Accurate data paramount as new emissions regulations kick in
Jonathan Arneult and Darren Shelton from FuelTrust write for Splash today.
Over the past five years, the shipping industry has undergone a significant shift towards sustainability, driven by new regulatory and commercial changes. These changes, such as emissions reporting, legislation of carbon taxes, implementation of Carbon Intensity Index (CII) ratings, and shifting measurements, have significant commercial impacts on owners, charterers, managers, and cargo shippers.
While the aspirations towards sustainability are high, the bills associated with achieving them can be astronomical. The only defence for the industry is richer, more accurate, and actionable data to make decisions and mitigate liabilities.
During the announcement of the maritime sector’s inclusion in the EU ETS from 2024, Peter Liese, the rapporteur for EU carbon market reform legislation, highlighted the significance of this to the industry. He stated that it would “encourage shipowners and operators to adopt the best available technology, and innovate.”
The inclusion of the maritime sector in the EU Emissions Trading Scheme (ETS) from 2024 is an important achievement, as it will encourage shipowners and operators to invest in greener technologies to avoid higher taxes and operating costs. However, there is a risk that shipping companies may end up paying more in carbon taxes than necessary due to the use of generic “Fuel Emissions Factors” that do not account for the actual emissions potential of individual fuel batches, carbon-reducing additives, or the effect of emissions reducing equipment.
According to research carried out by FuelTrust in 2022, more than 12,000 vessels over-reported their EU emissions by an average of 4.18%, with the figure ranging from 2% to 20%. Under the EU ETS, this means that shipping companies could end up overpaying more than €407m ($440m) for EU carbon taxes if the same voyages occurred in 2024.
Moreover, vessels with average CII scores could drive owners to invest millions of euros in certain ‘high promise’ cleantech hardware based on the idealised results of averaged emission factors. This commonly accepted approach risks an unintended outcome – there may actually be more global emissions generated as work is spread across more ships to gain a lower individual score, rather than lowering overall emissions for workload-tonnes delivered.

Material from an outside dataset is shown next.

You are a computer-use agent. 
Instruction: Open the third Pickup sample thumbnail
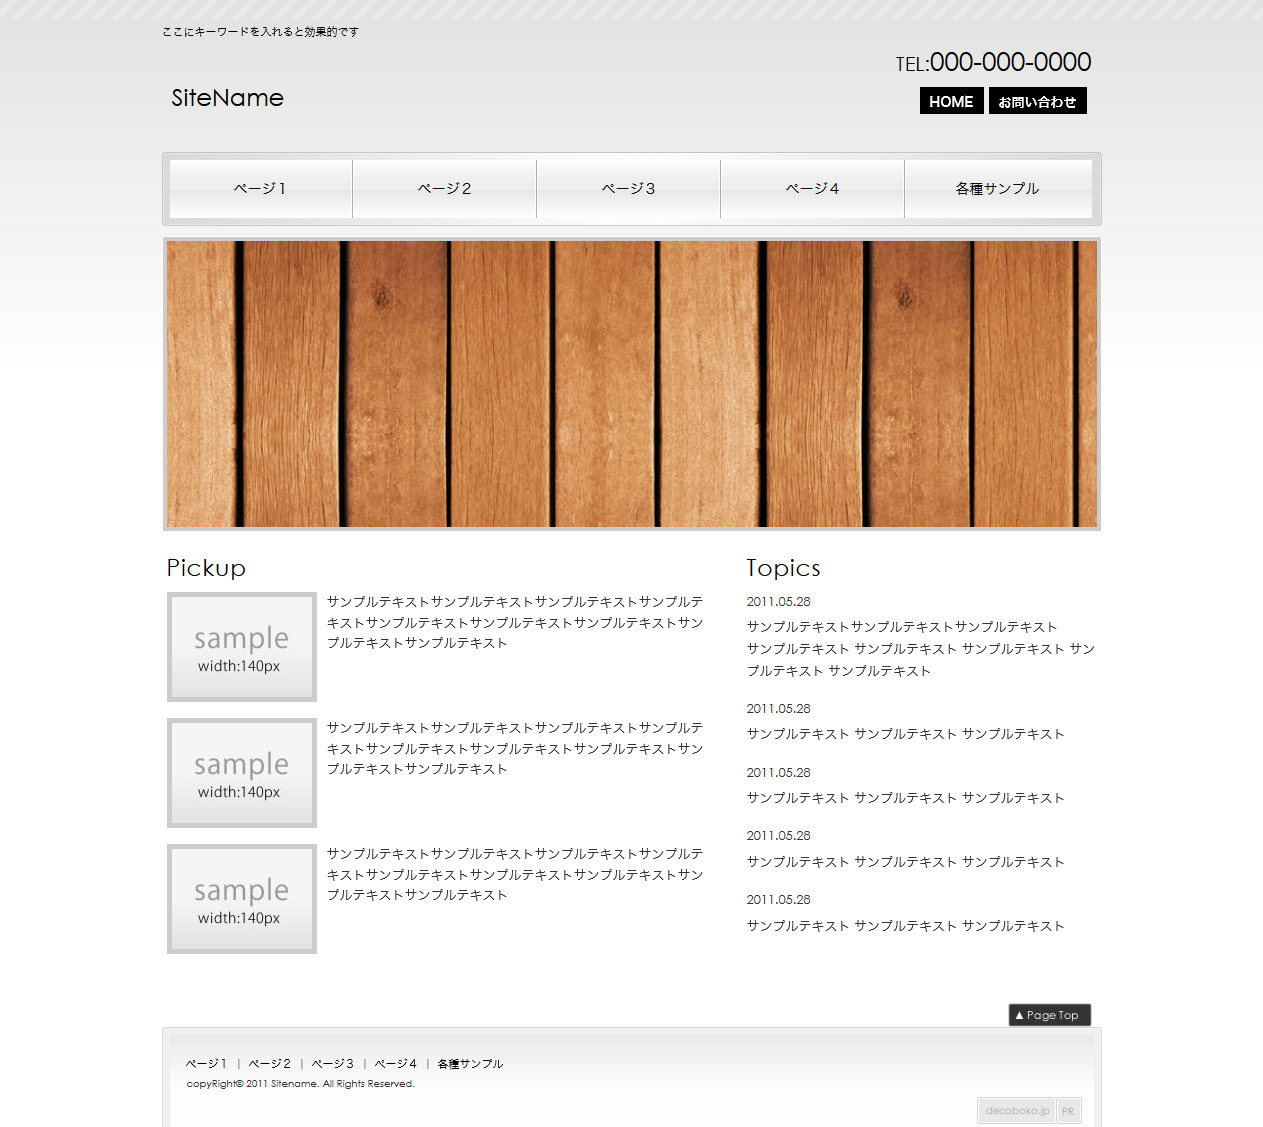(242, 899)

The use of typical emissions models that provide rough estimates for a vessel’s carbon output is not sufficient to achieve sustainability goals. These models use generic calculations that do not account for hull and mechanical investments, greener fuels (such as bio-blends, carbon-reducing additives, etc.), fuel chemical interactions, individual bunker data, or supply chain decarbonisation. Additionally, most methods require a significant amount of ongoing manual input or the installation and maintenance of costly devices aboard vessels, which can create a gap between the investment, the truth, and the return on investment. The solution lies in more detailed data and provides value for doing the right thing based on the actual outcomes of actions, while also itemising those results in required reporting.

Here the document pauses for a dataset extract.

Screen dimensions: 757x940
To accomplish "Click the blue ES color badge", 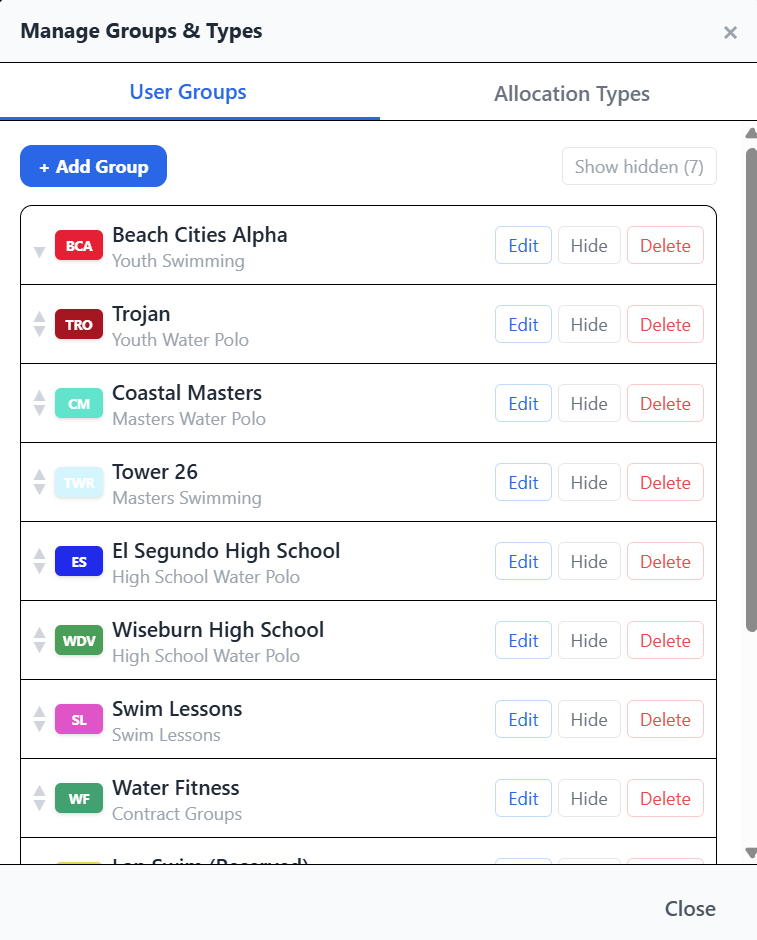I will coord(79,562).
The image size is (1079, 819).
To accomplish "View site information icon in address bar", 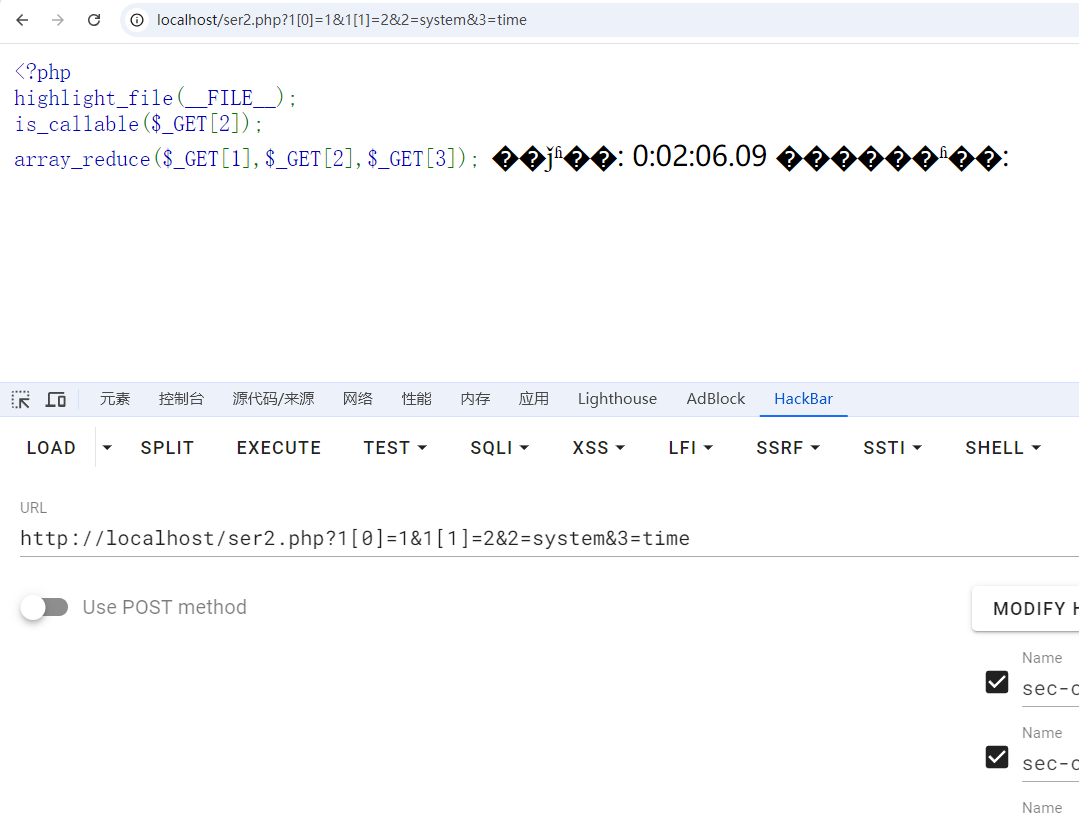I will coord(138,20).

Companies can use richly detailed data to determine the actual emissions by looking at the fuel lab-data and their workload outcomes. Ridgebury Tankers recently took this approach with FuelTrust and found that their vessel improvement investments and fuel purchase choices resulted in over three times the carbon reduction that the standard emissions formulas provided, not to mention the significant fuel savings they gained.
The challenge is to find a balance between the regulations that incentivise sustainability and the practical considerations of the industry which benefits the global supply chain, and the humans which it serves.
The shipping industry continues to innovate and invest in green technologies to reduce carbon emissions and meet regulatory requirements. At the same time, regulators need to enable the accurate and effective methods of measuring emissions that consider the nuances of individual fuel batches and the impact of emissions reducing equipment and additives. In the end, the solution lies in data-driven decision-making.